++++ EXTRACTED MATERIAL ++++

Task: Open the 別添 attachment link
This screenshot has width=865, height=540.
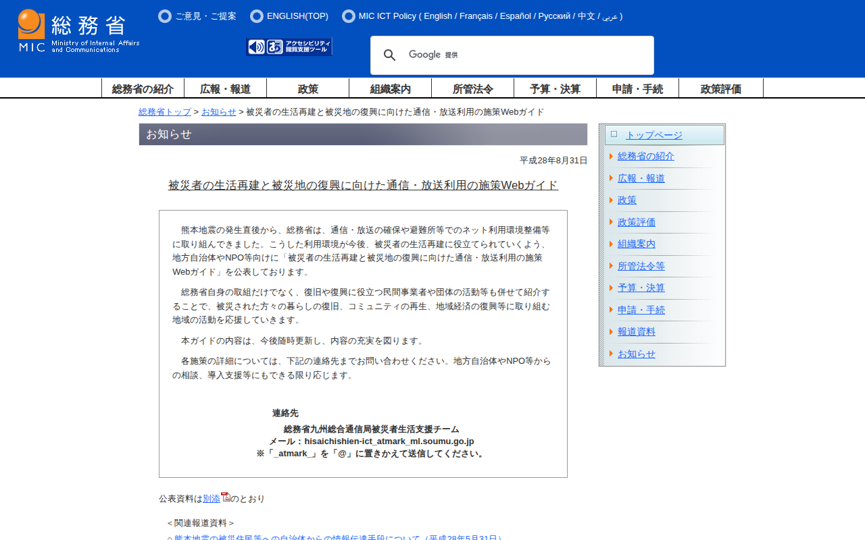Action: [x=212, y=499]
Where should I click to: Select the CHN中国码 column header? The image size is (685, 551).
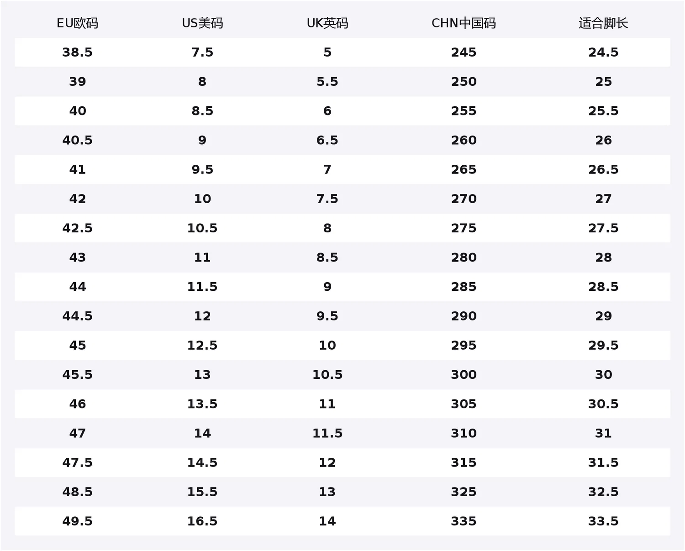464,23
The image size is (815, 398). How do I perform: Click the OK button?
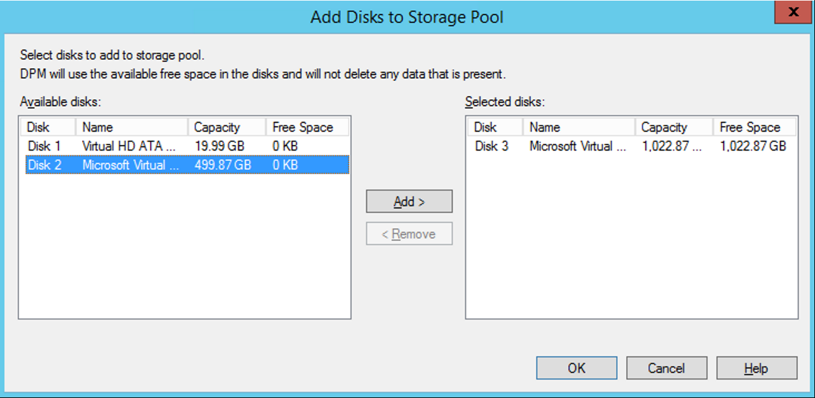pos(576,368)
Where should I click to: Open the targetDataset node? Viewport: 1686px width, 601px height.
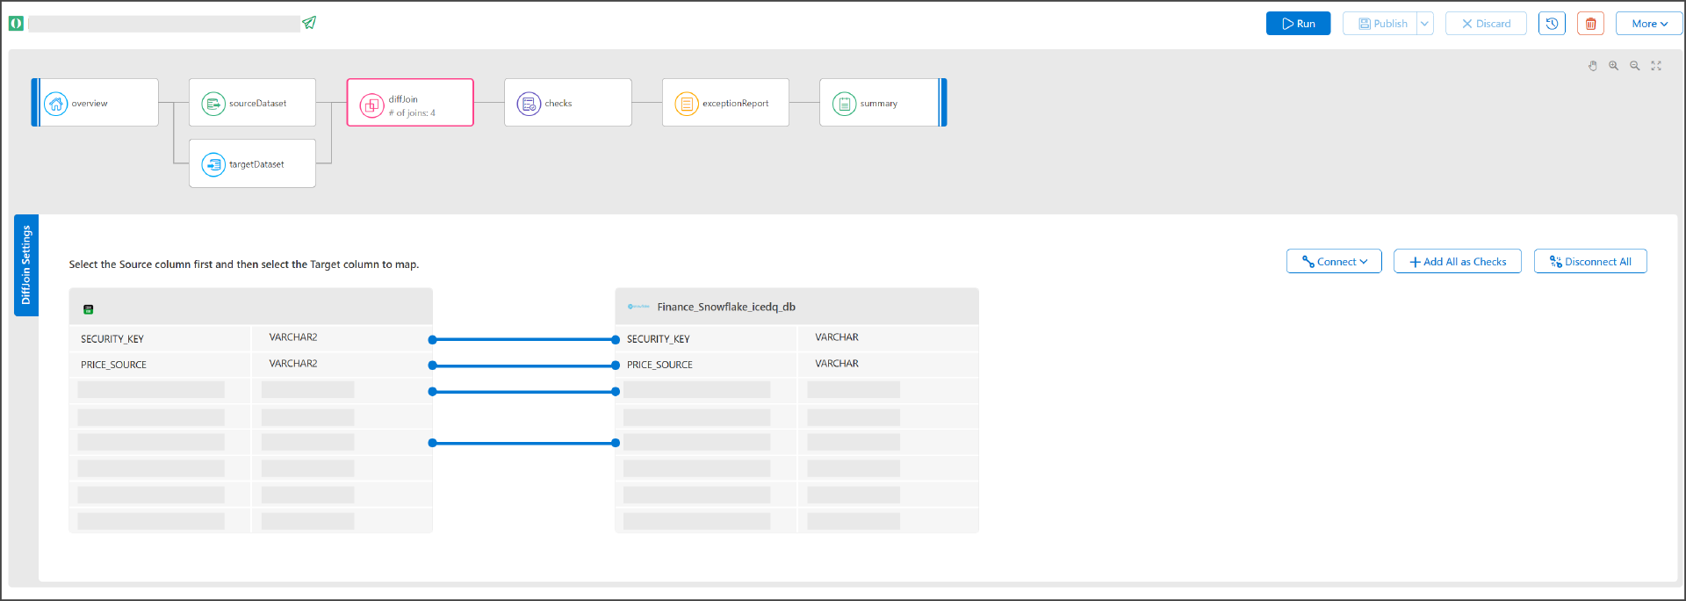click(x=252, y=163)
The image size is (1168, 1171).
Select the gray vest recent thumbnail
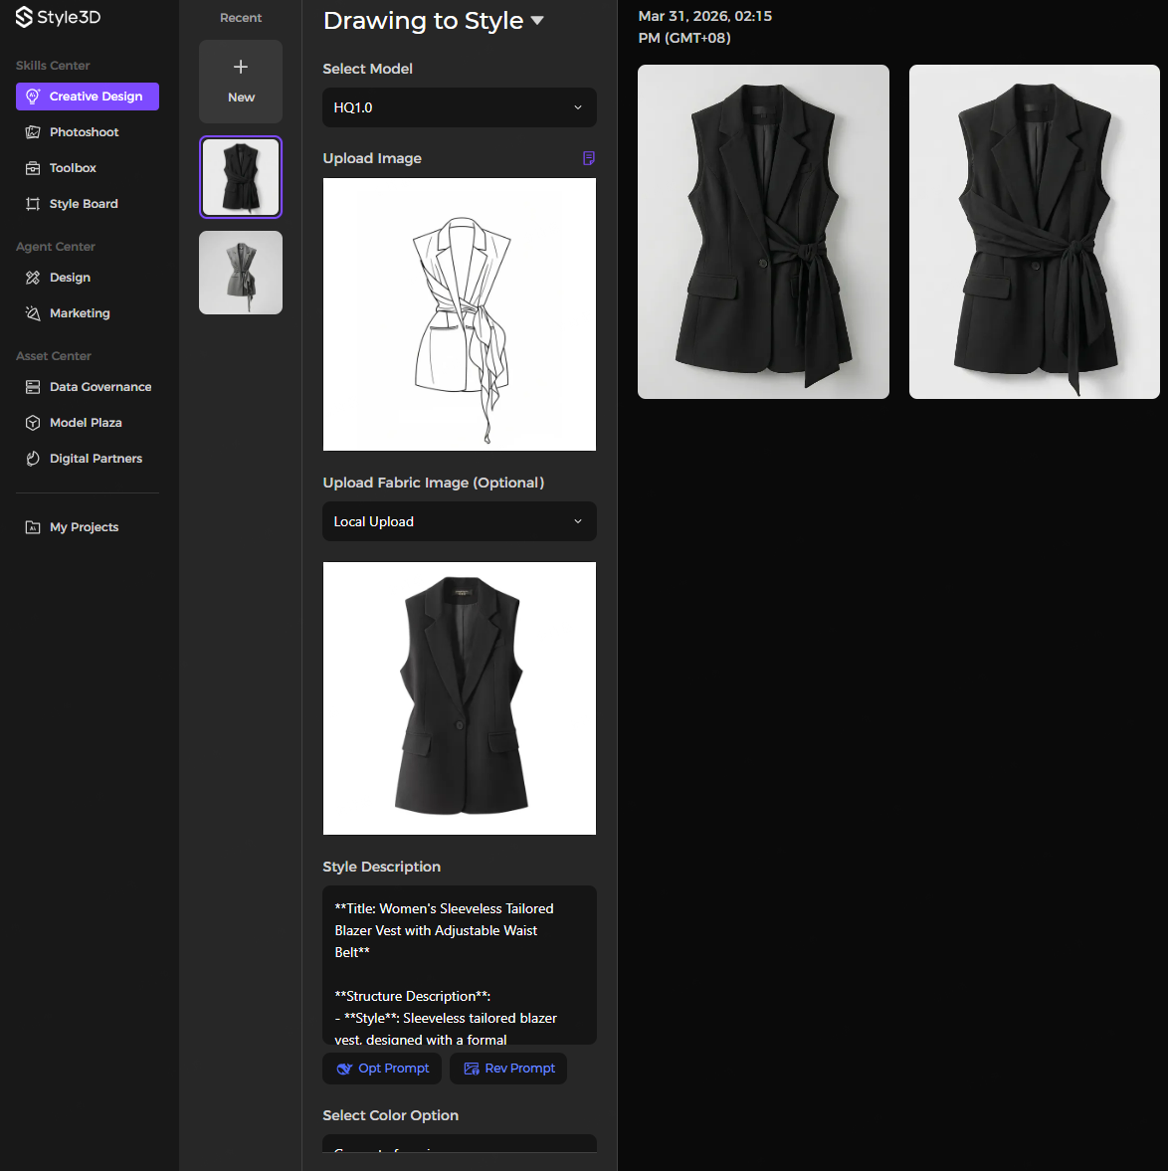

++++

HOW TO COMPLETE THIS TASK —
Your copy should match every record exactly and contain no pictures.

WRITTEN ANSWER —
Task: Open the 別添 attachment link
This screenshot has width=865, height=540.
Action: [x=212, y=499]
Where should I click to: Select the CHN中国码 column header? The image size is (685, 551).
464,23
The image size is (815, 398). How do I perform: Click the OK button?
pos(576,368)
Where should I click to: Open the targetDataset node? Viewport: 1686px width, 601px height.
click(x=252, y=163)
The image size is (1168, 1171).
Select the gray vest recent thumbnail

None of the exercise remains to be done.